Postdata: I don't know which tags use for this question, so please don't downvote just for this.

Answer 1

For a set $X$ we may define $\sqrt{X}$ as a set (if it exists) with $\sqrt{X}^2 \cong X$. Here, recall that two sets are isomorphic when there is a bijection (=isomorphism) between them, and $Y^2$ is the cartesian product of $Y$ with itself.

Some easy observations:

• If $X$ is finite with $n$ elements, then $\sqrt{X}$ exists iff $n$ is a square number.
• If $X$ is infinite, then $\sqrt{X}$ exists, and in fact $\sqrt{X} \cong X$. This is because for every infinite set $X$ we have $X^2 \cong X$.
• If $\sqrt{X}$ exists, then it is uniquely determined up to isomorphism.
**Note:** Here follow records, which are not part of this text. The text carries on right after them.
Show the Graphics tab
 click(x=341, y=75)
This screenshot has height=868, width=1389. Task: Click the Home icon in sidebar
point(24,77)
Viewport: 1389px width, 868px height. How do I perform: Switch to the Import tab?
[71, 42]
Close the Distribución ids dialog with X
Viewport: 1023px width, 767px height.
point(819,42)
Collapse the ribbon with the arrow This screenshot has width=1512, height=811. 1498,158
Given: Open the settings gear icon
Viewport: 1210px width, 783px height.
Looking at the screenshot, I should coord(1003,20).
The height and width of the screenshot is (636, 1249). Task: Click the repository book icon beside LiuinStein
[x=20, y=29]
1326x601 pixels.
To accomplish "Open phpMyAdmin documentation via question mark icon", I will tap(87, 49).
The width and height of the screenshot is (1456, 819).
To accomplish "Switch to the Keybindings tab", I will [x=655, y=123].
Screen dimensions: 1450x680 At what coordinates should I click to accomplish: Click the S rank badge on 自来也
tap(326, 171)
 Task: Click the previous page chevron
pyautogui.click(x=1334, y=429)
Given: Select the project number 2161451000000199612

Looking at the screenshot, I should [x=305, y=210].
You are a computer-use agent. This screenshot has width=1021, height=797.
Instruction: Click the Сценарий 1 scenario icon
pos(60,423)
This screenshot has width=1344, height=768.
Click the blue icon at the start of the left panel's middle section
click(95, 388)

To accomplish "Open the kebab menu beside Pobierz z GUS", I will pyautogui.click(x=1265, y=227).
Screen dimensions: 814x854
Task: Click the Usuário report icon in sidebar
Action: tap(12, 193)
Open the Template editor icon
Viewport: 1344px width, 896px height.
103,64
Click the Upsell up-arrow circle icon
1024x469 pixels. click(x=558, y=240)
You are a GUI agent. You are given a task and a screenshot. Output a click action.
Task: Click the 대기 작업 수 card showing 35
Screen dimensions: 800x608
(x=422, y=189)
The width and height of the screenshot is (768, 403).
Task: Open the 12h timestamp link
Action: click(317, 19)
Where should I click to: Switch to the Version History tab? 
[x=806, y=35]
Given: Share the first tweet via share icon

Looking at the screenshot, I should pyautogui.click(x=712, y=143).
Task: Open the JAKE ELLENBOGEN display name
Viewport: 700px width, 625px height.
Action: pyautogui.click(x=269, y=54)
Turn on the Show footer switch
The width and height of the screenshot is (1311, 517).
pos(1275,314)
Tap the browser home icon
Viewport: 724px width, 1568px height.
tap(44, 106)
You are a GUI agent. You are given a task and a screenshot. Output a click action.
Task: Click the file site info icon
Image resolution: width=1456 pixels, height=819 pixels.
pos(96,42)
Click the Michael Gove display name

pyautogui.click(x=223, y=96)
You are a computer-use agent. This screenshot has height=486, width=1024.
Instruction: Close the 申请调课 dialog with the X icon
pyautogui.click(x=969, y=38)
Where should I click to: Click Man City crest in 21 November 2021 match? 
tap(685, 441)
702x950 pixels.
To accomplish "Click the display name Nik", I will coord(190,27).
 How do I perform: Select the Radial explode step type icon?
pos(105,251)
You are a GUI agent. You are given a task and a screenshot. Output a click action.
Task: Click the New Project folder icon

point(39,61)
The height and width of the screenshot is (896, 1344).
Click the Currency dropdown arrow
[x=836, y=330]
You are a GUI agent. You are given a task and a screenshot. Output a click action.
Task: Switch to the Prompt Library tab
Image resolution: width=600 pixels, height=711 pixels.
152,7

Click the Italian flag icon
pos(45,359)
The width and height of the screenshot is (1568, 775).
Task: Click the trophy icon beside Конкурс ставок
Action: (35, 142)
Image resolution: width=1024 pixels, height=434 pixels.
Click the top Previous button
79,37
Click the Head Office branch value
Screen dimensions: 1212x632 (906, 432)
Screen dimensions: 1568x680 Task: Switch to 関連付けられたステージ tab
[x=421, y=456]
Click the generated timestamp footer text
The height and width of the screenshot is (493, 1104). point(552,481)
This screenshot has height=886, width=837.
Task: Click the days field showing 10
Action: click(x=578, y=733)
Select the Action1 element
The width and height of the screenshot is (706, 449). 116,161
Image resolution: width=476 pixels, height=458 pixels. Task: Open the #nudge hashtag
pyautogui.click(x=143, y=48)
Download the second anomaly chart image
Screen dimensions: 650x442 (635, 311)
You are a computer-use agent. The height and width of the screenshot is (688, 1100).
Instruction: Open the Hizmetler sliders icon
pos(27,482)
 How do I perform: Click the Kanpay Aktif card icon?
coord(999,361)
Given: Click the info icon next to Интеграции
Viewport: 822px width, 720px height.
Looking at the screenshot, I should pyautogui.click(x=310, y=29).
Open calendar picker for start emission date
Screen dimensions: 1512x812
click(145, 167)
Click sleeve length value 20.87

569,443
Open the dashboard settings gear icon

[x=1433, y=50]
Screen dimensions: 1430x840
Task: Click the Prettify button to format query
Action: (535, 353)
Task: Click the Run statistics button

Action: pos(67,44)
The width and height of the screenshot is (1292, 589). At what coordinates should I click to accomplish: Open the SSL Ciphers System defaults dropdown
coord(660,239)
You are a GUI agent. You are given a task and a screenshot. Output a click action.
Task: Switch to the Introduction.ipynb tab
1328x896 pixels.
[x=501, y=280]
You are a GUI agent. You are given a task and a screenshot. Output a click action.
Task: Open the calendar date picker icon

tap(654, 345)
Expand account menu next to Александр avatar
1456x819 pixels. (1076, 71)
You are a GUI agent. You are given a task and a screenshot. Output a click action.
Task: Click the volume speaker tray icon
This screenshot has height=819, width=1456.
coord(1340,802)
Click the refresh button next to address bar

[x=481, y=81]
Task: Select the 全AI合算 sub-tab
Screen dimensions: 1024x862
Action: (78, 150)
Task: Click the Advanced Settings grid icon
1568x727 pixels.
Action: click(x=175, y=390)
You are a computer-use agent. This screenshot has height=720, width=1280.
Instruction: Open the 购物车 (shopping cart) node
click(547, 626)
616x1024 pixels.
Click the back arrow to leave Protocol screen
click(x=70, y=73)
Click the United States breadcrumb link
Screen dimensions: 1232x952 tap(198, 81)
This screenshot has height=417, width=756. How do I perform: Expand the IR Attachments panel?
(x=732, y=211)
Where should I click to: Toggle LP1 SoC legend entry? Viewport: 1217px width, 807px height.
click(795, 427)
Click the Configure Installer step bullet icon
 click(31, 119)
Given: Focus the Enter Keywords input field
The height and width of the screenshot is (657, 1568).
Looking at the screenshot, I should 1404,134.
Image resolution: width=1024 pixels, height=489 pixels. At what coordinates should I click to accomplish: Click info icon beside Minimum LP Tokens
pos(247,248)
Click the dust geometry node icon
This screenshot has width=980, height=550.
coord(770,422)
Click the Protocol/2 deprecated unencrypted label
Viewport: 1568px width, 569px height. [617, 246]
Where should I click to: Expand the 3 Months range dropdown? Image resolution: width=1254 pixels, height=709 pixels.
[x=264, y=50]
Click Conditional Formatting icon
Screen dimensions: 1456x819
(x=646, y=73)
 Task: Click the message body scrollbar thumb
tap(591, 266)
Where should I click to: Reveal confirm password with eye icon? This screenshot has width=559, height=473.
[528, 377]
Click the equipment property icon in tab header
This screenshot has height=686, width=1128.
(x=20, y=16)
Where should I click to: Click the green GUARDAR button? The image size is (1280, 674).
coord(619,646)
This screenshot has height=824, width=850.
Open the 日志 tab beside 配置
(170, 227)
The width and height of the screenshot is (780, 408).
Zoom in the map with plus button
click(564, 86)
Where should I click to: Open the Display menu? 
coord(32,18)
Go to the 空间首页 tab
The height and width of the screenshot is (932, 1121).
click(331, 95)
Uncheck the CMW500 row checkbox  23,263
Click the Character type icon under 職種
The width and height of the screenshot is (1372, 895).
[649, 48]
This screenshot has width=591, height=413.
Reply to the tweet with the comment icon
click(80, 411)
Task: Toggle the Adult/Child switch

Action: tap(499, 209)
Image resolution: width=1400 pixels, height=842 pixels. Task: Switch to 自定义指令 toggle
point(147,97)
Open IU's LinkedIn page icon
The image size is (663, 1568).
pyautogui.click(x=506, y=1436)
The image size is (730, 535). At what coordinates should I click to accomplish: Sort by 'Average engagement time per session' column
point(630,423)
The main obstacle, though, is that there is no general, natural construction of $\sqrt{X}$ (by this I mean a functor from the category of sets which have a root to the category of sets). I think that this makes this notion pretty much useless. In particular, when thinking of $Y^2$ as the set of maps from a $2$-element set to $Y$, we cannot define $\sqrt{X}$ as set of maps from a $\frac{1}{2}$-element set (what should that be?) to $X$, at least not classically*.

A similar definition works in every cartesian cateory. For example, if $G$ is a group, we can define $\sqrt{G}$ as a group with $\sqrt{G}^2 \cong G$ (isomorphism of groups), if it exists. This propery is much more restrictive when compared to the category of sets. Also, $\sqrt{G}$ will not be uniquely determined anymore by MO/150793 (it is in the case of finite groups, though).

Similar remarks apply to the notion of $\sqrt[n]{X}$. For example, MO/10128 has examples of abelian groups with $A \cong \sqrt[3]{A} \not\cong \sqrt{A}$. The (must-read!) paper Seven Trees in One by Andreas Blass shows that the set of finite binary trees $T$ satisfies $T \cong \sqrt[7]{T}$, or more precisely that you can write down an isomorphism $T^7 \cong T$ explicitly instead of just bailing out with the argument that $T$ is infinite.

In ring theory, the square root notation is already taken for something else, though: If $I$ is an ideal of a ring $R$, then $\sqrt{I}$ is the radical of $I$. This operation is quite different from the square roots of numbers, though. For example, $\sqrt{\sqrt{I}}=\sqrt{I}$, and in $R=\mathbb{Z}$ we have $\sqrt{n}=\langle p_1 \cdots p_s \rangle$ when $p_1,\dotsc,p_s$ are the distinct primes dividing $n$.

*Janelidze and Street have investigated real sets (Tbilisi Mathematical Journal 10(3) (2017) 23-49) which presumably (I didn't read it in detail yet) enables us to find a "set" $S$ with $\frac{1}{2}$ elements. Then the "set" of maps $S \to X$ (if that exists in their framework) could be a version of $\sqrt{X}$, and $S \times X$ could be a version of $\frac{1}{2} X$.